REQUIRED WORK:
Show, from the entries below, every line in which "Pick" appears.

————

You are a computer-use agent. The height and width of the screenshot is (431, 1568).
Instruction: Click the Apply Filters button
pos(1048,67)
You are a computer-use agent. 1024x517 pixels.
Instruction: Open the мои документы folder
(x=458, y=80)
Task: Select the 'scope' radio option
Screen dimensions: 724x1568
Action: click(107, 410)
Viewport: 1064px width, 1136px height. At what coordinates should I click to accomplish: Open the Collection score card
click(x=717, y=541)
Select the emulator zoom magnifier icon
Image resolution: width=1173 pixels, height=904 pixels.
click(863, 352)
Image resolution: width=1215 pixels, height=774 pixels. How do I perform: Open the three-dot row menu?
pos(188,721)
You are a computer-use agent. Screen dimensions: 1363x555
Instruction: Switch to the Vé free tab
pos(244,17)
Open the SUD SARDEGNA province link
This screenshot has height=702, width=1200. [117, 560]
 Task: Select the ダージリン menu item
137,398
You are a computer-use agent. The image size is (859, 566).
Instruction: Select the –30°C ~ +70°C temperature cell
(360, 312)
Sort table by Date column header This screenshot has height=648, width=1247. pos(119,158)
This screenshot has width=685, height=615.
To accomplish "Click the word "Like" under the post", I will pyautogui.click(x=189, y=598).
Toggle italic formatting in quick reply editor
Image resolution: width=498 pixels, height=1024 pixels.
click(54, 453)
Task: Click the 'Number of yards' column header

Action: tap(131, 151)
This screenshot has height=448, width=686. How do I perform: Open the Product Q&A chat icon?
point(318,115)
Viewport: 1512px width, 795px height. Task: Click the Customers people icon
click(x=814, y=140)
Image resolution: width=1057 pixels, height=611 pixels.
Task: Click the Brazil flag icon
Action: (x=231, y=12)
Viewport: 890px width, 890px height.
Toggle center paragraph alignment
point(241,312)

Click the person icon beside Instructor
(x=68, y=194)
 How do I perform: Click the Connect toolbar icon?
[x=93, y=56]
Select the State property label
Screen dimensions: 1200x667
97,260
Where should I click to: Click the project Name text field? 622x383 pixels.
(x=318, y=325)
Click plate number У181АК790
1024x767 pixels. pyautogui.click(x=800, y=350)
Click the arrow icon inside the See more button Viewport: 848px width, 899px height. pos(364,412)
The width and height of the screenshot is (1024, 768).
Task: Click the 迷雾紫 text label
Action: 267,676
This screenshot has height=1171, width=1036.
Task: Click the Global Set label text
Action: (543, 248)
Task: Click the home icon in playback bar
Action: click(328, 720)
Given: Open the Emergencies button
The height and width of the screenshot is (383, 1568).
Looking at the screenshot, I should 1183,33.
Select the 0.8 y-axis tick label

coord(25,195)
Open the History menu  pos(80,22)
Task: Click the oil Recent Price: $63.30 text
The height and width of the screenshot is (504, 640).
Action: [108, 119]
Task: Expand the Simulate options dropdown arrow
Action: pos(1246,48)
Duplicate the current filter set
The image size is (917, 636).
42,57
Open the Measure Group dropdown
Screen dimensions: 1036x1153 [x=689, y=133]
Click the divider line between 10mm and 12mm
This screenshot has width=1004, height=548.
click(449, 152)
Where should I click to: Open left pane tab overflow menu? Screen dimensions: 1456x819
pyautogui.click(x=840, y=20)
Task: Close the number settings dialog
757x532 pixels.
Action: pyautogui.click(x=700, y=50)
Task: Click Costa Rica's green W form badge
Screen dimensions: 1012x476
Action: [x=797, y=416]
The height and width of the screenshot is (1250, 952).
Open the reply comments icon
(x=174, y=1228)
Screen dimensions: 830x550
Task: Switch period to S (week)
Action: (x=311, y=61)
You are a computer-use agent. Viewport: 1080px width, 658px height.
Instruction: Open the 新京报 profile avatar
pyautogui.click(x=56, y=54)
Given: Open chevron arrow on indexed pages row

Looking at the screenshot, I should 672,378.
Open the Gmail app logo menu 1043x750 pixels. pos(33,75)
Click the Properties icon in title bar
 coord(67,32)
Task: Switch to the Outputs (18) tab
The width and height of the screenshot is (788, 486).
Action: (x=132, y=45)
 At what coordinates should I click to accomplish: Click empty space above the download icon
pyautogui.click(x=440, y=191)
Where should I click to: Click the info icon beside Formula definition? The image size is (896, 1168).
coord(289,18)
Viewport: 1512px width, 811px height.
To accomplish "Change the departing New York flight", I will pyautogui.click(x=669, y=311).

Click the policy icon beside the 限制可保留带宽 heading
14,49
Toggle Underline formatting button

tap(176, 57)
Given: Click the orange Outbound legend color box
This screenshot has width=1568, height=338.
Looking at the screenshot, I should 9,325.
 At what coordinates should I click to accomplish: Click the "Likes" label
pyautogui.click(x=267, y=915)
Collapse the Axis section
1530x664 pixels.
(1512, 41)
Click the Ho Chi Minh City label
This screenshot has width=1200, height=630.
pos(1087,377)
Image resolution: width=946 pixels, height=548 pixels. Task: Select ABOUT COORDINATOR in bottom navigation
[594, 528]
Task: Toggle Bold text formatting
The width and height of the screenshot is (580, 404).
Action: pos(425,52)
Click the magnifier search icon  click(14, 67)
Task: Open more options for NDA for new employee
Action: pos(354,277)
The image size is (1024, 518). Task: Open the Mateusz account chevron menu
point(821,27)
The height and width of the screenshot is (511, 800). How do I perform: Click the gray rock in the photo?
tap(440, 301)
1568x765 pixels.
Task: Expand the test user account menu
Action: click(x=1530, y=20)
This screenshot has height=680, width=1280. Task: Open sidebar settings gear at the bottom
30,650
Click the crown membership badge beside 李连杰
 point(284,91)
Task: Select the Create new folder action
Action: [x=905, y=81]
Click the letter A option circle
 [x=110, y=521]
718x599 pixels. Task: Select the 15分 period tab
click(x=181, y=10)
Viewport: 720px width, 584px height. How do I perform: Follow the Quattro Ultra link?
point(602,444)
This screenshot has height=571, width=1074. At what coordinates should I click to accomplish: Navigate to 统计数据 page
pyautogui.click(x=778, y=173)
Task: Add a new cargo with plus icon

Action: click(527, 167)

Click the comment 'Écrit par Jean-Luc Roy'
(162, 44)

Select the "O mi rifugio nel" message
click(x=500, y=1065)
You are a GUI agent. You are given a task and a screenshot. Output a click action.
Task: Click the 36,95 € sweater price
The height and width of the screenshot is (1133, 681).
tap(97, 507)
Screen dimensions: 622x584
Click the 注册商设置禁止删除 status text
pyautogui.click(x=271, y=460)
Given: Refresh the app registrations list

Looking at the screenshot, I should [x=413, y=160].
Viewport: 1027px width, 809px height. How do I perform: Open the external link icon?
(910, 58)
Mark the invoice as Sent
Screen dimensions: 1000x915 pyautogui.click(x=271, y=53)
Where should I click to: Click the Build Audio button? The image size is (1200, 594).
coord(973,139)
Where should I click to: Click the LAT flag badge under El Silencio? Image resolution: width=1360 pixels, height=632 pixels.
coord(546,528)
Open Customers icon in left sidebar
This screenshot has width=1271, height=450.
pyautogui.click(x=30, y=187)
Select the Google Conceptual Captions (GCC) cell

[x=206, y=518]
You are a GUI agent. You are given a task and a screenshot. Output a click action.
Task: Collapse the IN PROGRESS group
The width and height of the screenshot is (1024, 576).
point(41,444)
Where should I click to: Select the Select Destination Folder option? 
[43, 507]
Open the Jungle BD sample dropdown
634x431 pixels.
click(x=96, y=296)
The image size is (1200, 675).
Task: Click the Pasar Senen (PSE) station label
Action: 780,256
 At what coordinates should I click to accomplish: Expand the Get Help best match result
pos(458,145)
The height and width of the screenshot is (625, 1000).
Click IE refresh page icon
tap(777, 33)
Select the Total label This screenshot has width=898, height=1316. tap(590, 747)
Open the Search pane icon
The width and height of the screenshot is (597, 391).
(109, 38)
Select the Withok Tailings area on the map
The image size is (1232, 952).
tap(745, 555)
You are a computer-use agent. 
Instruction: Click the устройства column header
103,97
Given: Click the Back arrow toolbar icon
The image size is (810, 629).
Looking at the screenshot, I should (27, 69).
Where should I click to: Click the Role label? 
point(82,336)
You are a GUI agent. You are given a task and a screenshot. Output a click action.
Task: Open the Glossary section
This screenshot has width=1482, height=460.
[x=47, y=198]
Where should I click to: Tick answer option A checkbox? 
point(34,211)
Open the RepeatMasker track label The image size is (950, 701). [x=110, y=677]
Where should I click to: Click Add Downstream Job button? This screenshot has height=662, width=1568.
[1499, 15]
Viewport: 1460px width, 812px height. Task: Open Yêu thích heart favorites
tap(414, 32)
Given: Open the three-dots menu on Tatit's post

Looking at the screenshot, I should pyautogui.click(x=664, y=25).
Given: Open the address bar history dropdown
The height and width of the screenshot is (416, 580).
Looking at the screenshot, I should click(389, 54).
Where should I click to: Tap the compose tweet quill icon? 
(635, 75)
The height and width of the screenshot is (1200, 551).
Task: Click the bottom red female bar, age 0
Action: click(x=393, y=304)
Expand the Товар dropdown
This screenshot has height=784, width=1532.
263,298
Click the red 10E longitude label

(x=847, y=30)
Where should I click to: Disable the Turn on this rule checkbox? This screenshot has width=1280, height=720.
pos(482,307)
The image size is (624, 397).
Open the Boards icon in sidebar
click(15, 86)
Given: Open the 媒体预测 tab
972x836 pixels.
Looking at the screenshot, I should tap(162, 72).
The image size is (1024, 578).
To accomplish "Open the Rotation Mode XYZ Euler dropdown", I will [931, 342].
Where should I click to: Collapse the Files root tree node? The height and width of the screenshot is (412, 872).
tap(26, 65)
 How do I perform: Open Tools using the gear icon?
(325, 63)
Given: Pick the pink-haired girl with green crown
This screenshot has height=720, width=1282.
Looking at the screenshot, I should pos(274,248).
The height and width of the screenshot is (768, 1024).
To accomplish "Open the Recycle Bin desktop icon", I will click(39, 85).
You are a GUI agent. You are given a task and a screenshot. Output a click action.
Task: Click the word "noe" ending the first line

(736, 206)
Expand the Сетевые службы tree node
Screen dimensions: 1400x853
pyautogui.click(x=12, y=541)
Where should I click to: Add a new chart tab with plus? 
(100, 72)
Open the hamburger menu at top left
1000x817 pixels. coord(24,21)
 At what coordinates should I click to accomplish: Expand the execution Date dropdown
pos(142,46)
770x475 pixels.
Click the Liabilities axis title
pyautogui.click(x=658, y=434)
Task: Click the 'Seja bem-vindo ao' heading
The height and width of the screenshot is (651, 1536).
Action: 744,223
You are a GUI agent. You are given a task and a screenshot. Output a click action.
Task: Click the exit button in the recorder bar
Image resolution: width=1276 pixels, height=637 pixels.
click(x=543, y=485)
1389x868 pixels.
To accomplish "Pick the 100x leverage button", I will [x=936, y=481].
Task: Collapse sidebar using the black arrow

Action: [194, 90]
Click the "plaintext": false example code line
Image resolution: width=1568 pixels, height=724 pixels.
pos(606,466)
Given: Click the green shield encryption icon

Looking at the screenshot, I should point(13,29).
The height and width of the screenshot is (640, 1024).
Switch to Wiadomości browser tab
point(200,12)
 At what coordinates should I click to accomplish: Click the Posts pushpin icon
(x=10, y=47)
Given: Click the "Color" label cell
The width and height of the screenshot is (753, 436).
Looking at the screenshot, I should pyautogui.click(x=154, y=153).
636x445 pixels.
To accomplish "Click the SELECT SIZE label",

————

SOLUTION BELOW:
Given: Pick the pink-haired girl with green crown
To accomplish "Pick the 100x leverage button", I will [x=936, y=481].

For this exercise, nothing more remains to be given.